Amazon SageMaker JumpStart

SageMaker JumpStart is the model hub built into SageMaker. It packages hundreds of pre-trained foundation and task-specific models — Llama 3.x, Mistral, Falcon, Stable Diffusion, BGE embeddings, plus traditional CV/NLP models — together with deployable inference containers and ready-to-run fine-tuning recipes. JumpStart is the fastest route from "I want to host an open-weights model on AWS" to "I have an HTTPS endpoint in my VPC." It's also where you go when Bedrock doesn't host the model you need.


1. What JumpStart Is

JumpStart wraps three things into one feature:

Under the hood every JumpStart model is just a regular SageMaker model: you can swap the container, override the entry-point script, attach a private VPC, encrypt with KMS, and use the resulting endpoint exactly like any other SageMaker endpoint.


2. The Model Hub

Representative families currently available (the catalog updates frequently — check the SageMaker Studio UI for the live list):

Each entry exposes a stable model_id (e.g. meta-textgeneration-llama-3-1-8b-instruct) plus a model_version. Pin both in production code; "*" for version is fine for prototyping but will eventually drift.

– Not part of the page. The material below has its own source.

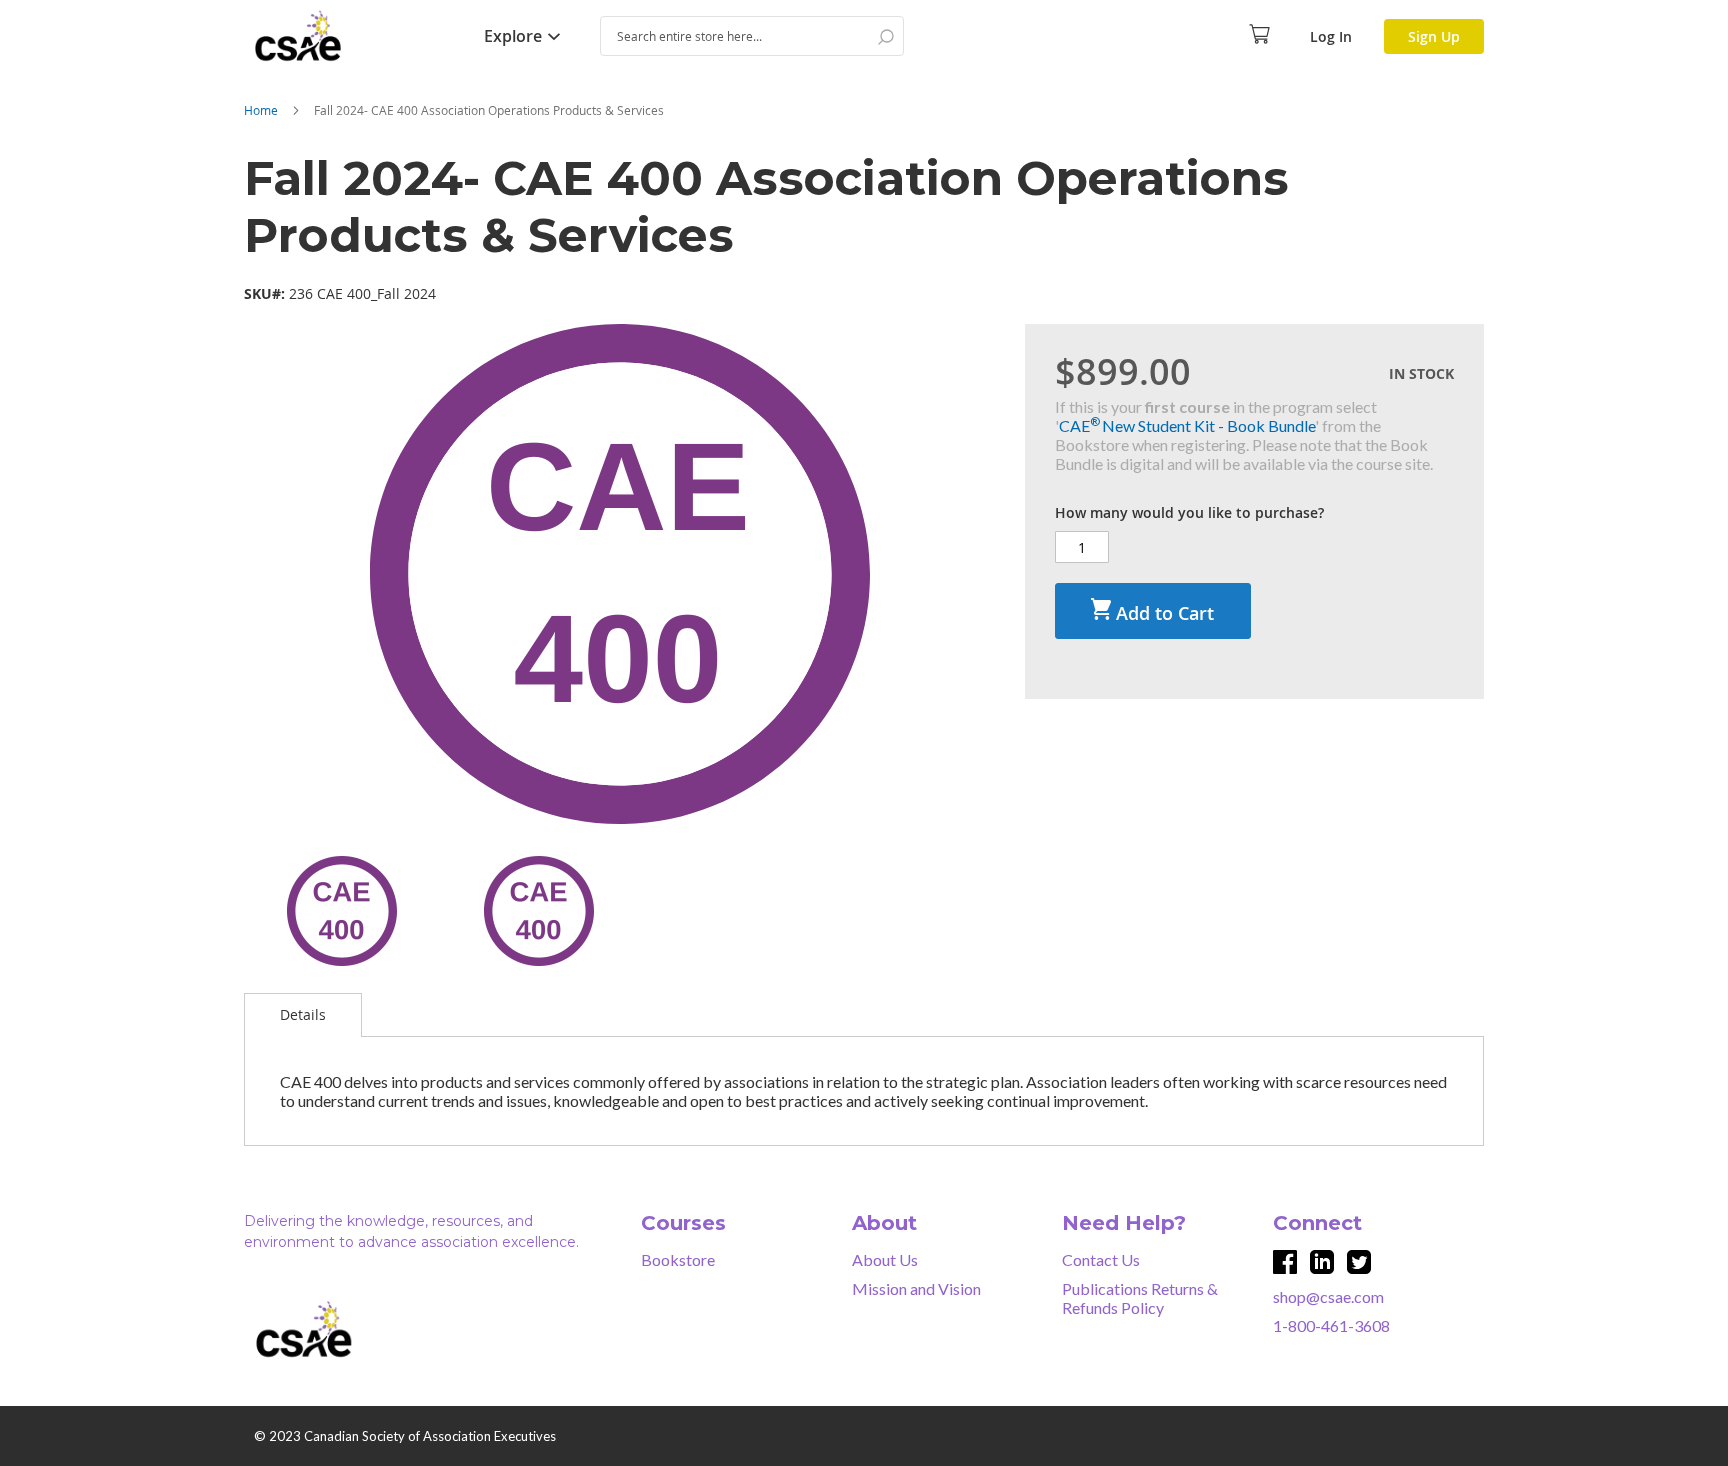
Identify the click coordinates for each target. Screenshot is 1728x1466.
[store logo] (344, 36)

3. Deploying a Foundation Model

The high-level JumpStartModel class encapsulates container selection, environment variables, and endpoint config. The minimum deploy is three lines:


from sagemaker.jumpstart.model import JumpStartModel

model = JumpStartModel(
    model_id="meta-textgeneration-llama-3-1-8b-instruct",
    model_version="2.*",
)

predictor = model.deploy(
    instance_type="ml.g5.2xlarge",
    initial_instance_count=1,
    accept_eula=True,  # required for gated models like Llama
    endpoint_name="llama3-1-8b-instruct",
)

resp = predictor.predict({
    "inputs": [[
        {"role": "system", "content": "You are a concise assistant."},
        {"role": "user",   "content": "Summarize CAP theorem in two sentences."},
    ]],
    "parameters": {"max_new_tokens": 256, "temperature": 0.2, "top_p": 0.9},
})
print(resp[0]["generated_text"])
  

3.1 VPC, KMS, and Network Isolation

Override the deploy call to put the endpoint in a private subnet and encrypt the model artifacts with a customer-managed KMS key:


predictor = model.deploy(
    instance_type="ml.g5.2xlarge",
    initial_instance_count=1,
    accept_eula=True,
    endpoint_name="llama3-1-8b-instruct-vpc",
    vpc_config={
        "Subnets":          ["subnet-aaaa1111", "subnet-bbbb2222"],
        "SecurityGroupIds": ["sg-cccc3333"],
    },
    kms_key="arn:aws:kms:us-west-2:111111111111:key/abcd-1234",
    enable_network_isolation=True,  # container has no internet egress at all
)
  

enable_network_isolation=True is the right default for any model that doesn't need to phone home — once the container is built, no outbound traffic leaves it.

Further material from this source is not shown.